An advance in the race to stop birth defects caused by Zika-infected mothers has been made by a team of researchers from Rensselaer Polytechnic Institute in Troy, New York. They have identified the process Zika uses to gain entry into the placenta, and published their findings in the journal Biochemistry.
Using their past experience conducting research on dengue virus (which is in the same Flavivirus family as Zika), the team—headed by Robert J. Linhardt and led by graduate student So Young Kim—looked to see if Zika's viral coating could bind sugar molecules. Sugars, called glycosaminoglycans, found on host cells are the target other flaviviruses use to attach to the cells, gain entry, and cause an infection.
The researchers extracted sugars from human placental and brain tissues and looked at the binding to proteins in the Zika viral envelope. They found a placental sugar, called chrondroitin sulfate, that bound tightly to the virus. Zika's binding to sugars from the brain was weaker.

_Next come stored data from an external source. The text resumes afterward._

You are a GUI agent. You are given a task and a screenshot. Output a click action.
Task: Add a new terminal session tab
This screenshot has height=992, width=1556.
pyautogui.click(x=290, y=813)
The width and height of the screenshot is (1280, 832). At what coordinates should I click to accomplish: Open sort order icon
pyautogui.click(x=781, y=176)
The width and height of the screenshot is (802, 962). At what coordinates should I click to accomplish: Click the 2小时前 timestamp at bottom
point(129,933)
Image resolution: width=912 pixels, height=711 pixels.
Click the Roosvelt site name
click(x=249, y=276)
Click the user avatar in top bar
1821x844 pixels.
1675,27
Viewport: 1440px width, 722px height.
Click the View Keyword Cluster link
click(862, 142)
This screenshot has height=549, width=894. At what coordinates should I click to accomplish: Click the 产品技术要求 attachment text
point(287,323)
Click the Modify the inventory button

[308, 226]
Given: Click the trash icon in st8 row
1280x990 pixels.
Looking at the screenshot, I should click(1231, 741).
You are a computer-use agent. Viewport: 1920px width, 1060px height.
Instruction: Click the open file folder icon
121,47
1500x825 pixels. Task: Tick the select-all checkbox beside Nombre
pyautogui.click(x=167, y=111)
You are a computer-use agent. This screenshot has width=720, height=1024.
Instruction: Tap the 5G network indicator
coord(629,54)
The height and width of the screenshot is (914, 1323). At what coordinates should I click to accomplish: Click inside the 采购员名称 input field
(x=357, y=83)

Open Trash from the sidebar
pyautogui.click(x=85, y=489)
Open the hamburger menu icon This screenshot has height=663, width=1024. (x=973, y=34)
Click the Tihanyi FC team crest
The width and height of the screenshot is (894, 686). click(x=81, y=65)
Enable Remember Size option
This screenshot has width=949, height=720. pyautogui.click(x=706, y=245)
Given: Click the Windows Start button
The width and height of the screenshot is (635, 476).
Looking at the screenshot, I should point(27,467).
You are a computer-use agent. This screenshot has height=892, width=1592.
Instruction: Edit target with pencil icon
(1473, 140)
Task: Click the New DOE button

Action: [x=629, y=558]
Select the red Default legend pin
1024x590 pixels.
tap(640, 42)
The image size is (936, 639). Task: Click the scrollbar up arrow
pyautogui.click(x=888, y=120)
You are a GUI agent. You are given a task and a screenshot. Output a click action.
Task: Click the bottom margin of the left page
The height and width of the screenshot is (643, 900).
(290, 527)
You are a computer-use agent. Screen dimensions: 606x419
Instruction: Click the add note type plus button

Since Zika causes brain abnormalities in infected fetuses, the researchers are now developing a system to identify fetal brain sugars that Zika might attach to.
The research team also wants to come up with a way to block the binding of the virus with placental sugars, in an effort to protect the fetus from the infection.
In earlier work, the researchers developed a sneaky way to use the influenza virus's sugar preference against it. They created a nanoparticle—a tiny inert particle—that would kill the influenza virus, and they coated it in sugar. When given to mice, the virus-killing, sugar-coated nanoparticle prevented influenza infections. Now, the researchers are trying a similar approach with the Zika virus.
A significant stride has been made toward gaining an understanding of how Zika gets into placental cells to infect developing fetuses—and none too soon. With warmer weather coming to the US, the infection rate may ramp up and time to come up with a tool to fight this fetal infection is getting short.
Zika's Scary Side
From January 1, 2015 through April 5, 2017, 5,197 cases of Zika in the US were reported to the Centers for Disease Control and Prevention.
Of those, 4,901 cases were in people returning from travel to affected areas and 222 cases were presumed to be acquired through mosquito bites in the US (216 in Florida and six in Texas), and 1,716 cases occurred in pregnant women, with 56 infants.
The Aedes aegypti mosquito is the villain that carries and transmits the Zika virus, but the disease can also be transmitted congenitally, sexually, and through bodily fluids.
In healthy adults, Zika infections are usually mild and people experience fever, rash, headache, and joint pain for a couple of weeks. Some people have no symptoms at all.
Zika can be passed through sex with an infected partner. That means that infections in either females or their male partners can be a threat to developing fetuses, where infections have been associated with microcephaly—abnormally small brains—in newborns.
There is no treatment for Zika, so prevention is paramount in the effort to stop infection and transmission. Using an EPA-recommended insect repellant and using condoms to protect against sexual transmission are the best ways to prevent a Zika infection.
But prevention methods aren't 100% effective and to mitigate the risk to pregnancies, researchers have been working feverishly to find a way to stop Zika.
Vaccine development and insect control activities are ongoing, but a better understanding of how the virus infects—and particularly how it crosses the placenta—might provide us with the information we need to be able to stop Zika in its tracks.
Now that we know the virus binds tightly to a sugar molecule on the placenta, that can be investigated as the way Zika gains entry into those cells. So, Linhardt and his team are ramping up their research.
"We think Zika is going to come back with a vengeance this summer. That's why we are working really hard to understand Zika as best as we can, as fast as we can," said Linhardt in a press release from the American Chemical Society.